··· Data for review
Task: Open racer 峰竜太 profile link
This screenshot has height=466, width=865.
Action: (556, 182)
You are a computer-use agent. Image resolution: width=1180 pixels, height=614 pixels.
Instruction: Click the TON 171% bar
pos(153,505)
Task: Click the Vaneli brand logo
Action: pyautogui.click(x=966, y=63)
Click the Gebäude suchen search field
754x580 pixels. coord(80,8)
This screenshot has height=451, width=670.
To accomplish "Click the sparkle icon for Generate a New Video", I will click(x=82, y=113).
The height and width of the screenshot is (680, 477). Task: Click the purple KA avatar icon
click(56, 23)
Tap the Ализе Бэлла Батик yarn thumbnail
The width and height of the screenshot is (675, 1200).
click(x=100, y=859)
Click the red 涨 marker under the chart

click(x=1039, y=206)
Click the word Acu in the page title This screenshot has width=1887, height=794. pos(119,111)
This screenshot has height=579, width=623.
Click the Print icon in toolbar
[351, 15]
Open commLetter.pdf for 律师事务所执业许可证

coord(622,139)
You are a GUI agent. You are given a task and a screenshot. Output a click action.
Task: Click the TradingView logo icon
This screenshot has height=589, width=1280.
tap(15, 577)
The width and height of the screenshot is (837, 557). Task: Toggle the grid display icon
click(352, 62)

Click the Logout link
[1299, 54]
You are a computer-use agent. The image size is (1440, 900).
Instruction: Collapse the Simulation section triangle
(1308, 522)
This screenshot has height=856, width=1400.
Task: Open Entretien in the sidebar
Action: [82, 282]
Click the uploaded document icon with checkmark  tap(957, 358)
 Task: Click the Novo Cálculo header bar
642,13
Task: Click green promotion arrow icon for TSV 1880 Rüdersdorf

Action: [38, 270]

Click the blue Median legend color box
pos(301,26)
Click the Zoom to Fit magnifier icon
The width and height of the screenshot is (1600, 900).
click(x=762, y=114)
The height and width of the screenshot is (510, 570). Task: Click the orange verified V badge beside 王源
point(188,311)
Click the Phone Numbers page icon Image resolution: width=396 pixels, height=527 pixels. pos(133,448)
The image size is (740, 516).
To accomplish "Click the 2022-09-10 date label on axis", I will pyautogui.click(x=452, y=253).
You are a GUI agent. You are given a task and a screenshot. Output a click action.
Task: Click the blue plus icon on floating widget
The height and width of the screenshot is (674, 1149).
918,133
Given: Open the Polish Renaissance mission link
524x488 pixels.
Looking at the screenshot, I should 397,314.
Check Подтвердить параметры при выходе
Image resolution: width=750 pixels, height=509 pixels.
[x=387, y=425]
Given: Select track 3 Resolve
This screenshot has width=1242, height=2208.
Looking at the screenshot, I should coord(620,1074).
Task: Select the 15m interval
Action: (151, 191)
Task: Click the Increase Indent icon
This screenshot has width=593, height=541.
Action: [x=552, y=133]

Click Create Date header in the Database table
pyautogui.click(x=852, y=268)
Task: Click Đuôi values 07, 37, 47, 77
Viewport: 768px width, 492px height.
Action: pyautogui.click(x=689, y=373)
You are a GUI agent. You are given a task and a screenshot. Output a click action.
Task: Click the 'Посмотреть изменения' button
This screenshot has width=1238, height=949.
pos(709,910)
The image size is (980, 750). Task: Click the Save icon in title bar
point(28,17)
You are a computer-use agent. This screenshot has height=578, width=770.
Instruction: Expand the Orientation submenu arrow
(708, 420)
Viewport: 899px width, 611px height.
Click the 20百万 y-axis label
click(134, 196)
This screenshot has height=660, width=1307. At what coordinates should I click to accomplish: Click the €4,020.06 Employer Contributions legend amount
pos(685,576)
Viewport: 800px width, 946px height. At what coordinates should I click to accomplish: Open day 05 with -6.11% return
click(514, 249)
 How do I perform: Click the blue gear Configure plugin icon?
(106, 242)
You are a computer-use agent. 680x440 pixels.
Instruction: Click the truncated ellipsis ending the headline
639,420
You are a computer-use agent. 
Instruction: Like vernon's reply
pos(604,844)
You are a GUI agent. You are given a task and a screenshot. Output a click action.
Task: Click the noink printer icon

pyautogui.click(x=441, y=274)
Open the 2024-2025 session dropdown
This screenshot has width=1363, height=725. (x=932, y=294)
······
Problem statement — Where does the string "computer" appear in the records above? Show every line that holds it.

Exercise output —
You are a computer-use agent. Image resolution: width=1180 pixels, height=614 pixels.
You are a computer-use agent. The image size is (1440, 900).
You are a computer-use agent. This screenshot has height=578, width=770.
You are a computer-use agent. 680x440 pixels.
You are a computer-use agent. 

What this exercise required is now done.